Data to examine below:
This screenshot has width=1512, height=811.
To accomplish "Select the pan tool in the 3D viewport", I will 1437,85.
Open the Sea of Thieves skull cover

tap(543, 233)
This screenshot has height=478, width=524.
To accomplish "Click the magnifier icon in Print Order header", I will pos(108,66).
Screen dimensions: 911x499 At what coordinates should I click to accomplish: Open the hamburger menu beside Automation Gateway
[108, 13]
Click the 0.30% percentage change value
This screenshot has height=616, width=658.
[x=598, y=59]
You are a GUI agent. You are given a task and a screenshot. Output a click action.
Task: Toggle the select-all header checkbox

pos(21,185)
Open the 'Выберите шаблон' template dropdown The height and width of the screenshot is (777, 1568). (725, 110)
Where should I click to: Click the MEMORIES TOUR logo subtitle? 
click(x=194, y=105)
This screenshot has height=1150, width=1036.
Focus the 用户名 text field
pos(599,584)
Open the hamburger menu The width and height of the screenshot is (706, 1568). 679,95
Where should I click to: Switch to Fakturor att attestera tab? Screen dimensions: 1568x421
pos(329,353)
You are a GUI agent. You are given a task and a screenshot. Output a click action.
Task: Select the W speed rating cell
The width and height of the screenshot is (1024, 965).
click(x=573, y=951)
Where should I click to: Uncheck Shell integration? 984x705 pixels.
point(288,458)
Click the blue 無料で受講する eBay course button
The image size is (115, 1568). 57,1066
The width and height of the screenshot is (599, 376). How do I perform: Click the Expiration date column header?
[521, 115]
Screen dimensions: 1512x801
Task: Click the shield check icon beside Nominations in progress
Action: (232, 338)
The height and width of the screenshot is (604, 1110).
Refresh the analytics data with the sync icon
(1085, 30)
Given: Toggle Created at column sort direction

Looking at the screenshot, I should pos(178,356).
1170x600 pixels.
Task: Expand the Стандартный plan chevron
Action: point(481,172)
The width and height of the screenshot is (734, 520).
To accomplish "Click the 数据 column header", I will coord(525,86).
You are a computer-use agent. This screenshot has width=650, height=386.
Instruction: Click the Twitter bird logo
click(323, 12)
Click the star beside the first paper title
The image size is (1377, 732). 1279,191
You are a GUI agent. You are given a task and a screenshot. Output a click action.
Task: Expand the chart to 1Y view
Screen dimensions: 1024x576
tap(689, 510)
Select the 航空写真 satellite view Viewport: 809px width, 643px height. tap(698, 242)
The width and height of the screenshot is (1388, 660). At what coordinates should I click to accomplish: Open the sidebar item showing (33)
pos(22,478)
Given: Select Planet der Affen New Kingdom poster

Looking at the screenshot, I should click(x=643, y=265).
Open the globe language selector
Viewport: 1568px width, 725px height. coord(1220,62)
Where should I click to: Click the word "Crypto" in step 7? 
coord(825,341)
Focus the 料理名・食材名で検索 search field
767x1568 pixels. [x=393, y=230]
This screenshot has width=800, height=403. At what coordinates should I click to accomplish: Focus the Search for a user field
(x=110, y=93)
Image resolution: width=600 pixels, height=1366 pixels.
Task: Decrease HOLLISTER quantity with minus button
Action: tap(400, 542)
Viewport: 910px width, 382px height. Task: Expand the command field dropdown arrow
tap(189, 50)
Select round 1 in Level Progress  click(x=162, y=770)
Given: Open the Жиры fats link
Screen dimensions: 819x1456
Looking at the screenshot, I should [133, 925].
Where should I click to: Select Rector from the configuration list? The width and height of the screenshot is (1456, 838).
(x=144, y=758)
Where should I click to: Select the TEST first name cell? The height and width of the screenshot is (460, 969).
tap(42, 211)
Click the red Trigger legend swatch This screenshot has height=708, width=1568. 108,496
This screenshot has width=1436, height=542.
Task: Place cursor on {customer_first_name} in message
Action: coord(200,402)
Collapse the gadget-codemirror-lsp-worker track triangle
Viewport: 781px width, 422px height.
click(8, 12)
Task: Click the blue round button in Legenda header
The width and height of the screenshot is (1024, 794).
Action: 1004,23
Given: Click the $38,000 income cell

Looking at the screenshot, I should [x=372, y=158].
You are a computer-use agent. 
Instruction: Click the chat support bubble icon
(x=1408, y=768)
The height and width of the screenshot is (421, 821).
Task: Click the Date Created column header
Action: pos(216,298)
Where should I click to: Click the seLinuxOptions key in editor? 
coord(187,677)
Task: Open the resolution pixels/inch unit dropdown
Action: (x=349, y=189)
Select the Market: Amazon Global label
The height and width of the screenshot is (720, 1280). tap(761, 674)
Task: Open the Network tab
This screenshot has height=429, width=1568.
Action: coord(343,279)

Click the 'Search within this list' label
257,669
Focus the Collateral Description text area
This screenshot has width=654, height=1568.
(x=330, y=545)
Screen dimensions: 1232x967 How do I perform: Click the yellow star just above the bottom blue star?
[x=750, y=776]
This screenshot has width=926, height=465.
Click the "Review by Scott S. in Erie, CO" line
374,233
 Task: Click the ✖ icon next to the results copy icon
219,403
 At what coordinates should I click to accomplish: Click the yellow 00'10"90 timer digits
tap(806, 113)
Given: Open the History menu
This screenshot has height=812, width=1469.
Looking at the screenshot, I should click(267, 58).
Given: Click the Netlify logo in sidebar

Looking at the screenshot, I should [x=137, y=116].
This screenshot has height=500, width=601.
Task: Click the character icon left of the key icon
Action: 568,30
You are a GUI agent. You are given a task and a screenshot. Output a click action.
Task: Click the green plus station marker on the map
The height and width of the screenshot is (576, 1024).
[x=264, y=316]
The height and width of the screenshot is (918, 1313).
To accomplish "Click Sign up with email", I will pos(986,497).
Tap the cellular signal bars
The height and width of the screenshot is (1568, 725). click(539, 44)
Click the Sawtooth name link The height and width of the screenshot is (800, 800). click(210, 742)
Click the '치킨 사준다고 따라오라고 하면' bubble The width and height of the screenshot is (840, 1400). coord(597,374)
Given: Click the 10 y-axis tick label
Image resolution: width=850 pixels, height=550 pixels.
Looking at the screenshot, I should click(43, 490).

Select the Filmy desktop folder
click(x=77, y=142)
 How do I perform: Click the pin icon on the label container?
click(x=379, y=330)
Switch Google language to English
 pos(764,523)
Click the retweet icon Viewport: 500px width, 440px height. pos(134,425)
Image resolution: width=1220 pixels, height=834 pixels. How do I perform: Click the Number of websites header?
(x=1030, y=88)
End of Data to examine.
▸ Goal of the exercise:
Every line that includes "link" must be copied from the material above.

▸ Exercise output:
Given: Open the Жиры fats link
Click the Sawtooth name link The height and width of the screenshot is (800, 800). click(210, 742)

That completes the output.